En mi barrio los niños íbamos a la escuela y después jugábamos en la calle toda la tarde. Nuestros padres estaban ocupados con la cruda realidad y no tenían tiempo para estar con nosotros.
Siempre intenté portarme bien para que el diablo no me atacara, pero en mi curiosidad infantil quería verlo para saber si en realidad era tan espantoso. En las noches, sin embargo, evitaba mirar hacia los rincones oscuros: no quería correr el riesgo de encontrar sus ojos malvados. Si ves sus ojos ya es demasiado tarde, aseguraba mi madre, porque eso será lo último que veas antes de que salte sobre ti y te lleve al infierno.

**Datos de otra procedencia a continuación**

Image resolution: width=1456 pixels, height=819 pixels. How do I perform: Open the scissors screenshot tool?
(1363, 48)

Un día vi al diablo, al mediodía, cuando jugaba con Rosalía. Ella iba sentada en un viejo triciclo y yo la empujaba. Mi madre lavaba ropa y la madre de Rosalía no la llamó para comer. En su casa a veces comían, a veces no. Corría por la calle cuando una furgoneta se detuvo a nuestro lado. Se abrió la puerta de un golpe y vi los ojos del diablo. Cogió a Rosalía de un brazo y la subió a la furgoneta de un jalón. El triciclo quedó tirado en el suelo. Rosalía me miraba con terror detrás de la ventanilla. Ninguno de los dos gritó. La furgoneta arrancó y se alejó bajo los intensos rayos del sol. Mi madre tenía razón: no me llevó, porque me había portado bien.